**DIRECTIVES**
A) In the passage on the human choice model, why were the lapse probability and the observation noise fitted once for all participants instead of separately for each one? Answer in one to three sentences.
B) Return the passage on the human choice model word for word, from "Using the ideal" to "the presented scene.".
C) Write the next part of the passage on the human choice model, picking up right after its last sentence.

── READING TEXT ──

Using the ideal observer, we evaluated human choices on all trials in terms of the log-odds, $\log P_\text {ideal}\left( S \,|\, \varvec{X} \right) \,-\, \log P_\text {ideal}\left( \text {not}\,S \,|\, \varvec{X} \right)$, where $P_\text {ideal}\left( S \,|\, \varvec{X} \right) \propto P(S)\,p(\varvec{X} \,|\, S)$ is the ideal observer’s posterior belief over the four structures S, using a uniform prior $P(S)\,{=}\,\frac{1}{4}$. The frequency of human choices, $P(\text {choice}\,{=}\,S\,|\,\varvec{X})$, as a function of the ideal observer’s log-odds is shown in Fig. 2E. The psychometric function exhibited the sigmoidal shape expected from Bayesian decision making, and, thus, pointed to an element of correct statistical reasoning by our participants over the latent structural features underlying the presented scene.

A model of human choices: wrapping imperfections around a Bayesian core

Inspired by the psychometric function (Fig. 2E) and the stochasticity of human responses (Fig. 2C), we devised a choice model that added well-known imperfections of human perceptual decision making to the Kalman filter’s Bayesian core^16,18,19,20:

$$P\left( {{\rm{choice}} = S\left| \varvec{X} \right.} \right) = {\pi _L}\frac{1}{4} + \left( {1 - {\pi _L}} \right)\frac{{e^{\beta \, \left( {\log p\left( {\varvec{X}\left| S \right.} \right) + {b_s}} \right)}}}{{\sum\nolimits_{S'} {e^{\beta \, \left( {\log p\left( {\varvec{X}\left| {S'} \right.} \right) + {b_{s'}}} \right)}} }}$$

(1)

The model has a small lapse probability, $\pi _L$, for guessing randomly, three a priori-biases, $b_S$ with $S\,{\in }\,\{G,\,C,\,H\}$, playing the role of a log-prior $b_S = \log \frac{P(S)}{P(I)}$ relative to the independent structure, and an inverse temperature, $\beta > 0$, for adjusting the amount of decision noise. One additional parameter is the observation noise, $\sigma _\text {obs}$, that enters the likelihood $p(\varvec{X} \,|\, S)$ through the Kalman filter. For better identifiability, we fitted the lapse probability $\pi _L$ and the observation noise $\sigma _\text {obs}$ globally to all participants, leaving four free parameters $(\beta ,\,b_G,\,b_C,\,b_H)$, which we fitted per-participant via maximum likelihood (see Materials and Methods). Thus, in the choice model, the only connection between the presented trial $\varvec{X}$ and the predicted choice $S$ is formed by the Bayesian core $\log p(\varvec{X}\,|\,S)$ from the Kalman filter.

───
── SOURCE MATERIAL ──

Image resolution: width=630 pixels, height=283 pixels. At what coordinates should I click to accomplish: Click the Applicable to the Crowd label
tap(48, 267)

───

**SOLVED TASKS**
A) They were fitted globally across all participants for better identifiability. This left four free parameters (β, b_G, b_C, b_H), which were fitted per participant by maximum likelihood.

B)
Using the ideal observer, we evaluated human choices on all trials in terms of the log-odds, $\log P_\text {ideal}\left( S \,|\, \varvec{X} \right) \,-\, \log P_\text {ideal}\left( \text {not}\,S \,|\, \varvec{X} \right)$, where $P_\text {ideal}\left( S \,|\, \varvec{X} \right) \propto P(S)\,p(\varvec{X} \,|\, S)$ is the ideal observer’s posterior belief over the four structures S, using a uniform prior $P(S)\,{=}\,\frac{1}{4}$. The frequency of human choices, $P(\text {choice}\,{=}\,S\,|\,\varvec{X})$, as a function of the ideal observer’s log-odds is shown in Fig. 2E. The psychometric function exhibited the sigmoidal shape expected from Bayesian decision making, and, thus, pointed to an element of correct statistical reasoning by our participants over the latent structural features underlying the presented scene.

C)
Prediction of human choice patterns

The choice model in Eq. (1) predicted human responses across all motion conditions, as evident from comparing the model’s confusion matrix in Fig. 2F with the confusion matrix of human participants (Fig. 2B). Besides the qualitative similarity of responses, the model also captured the “fine-structure” of typical human errors, such as the asymmetry between the I-to-C and C-to-I elements. Notably, the model’s confusion matrix was obtained via leave-one-out cross-validation. This makes the match to human responses a prediction, not a result of over-fitting. Furthermore, the model replicated the psychometric curve in Fig. 2E with high accuracy, and featured response consistencies across trial-repetitions that were qualitatively similar to human responses (see Supplemental Fig. S2).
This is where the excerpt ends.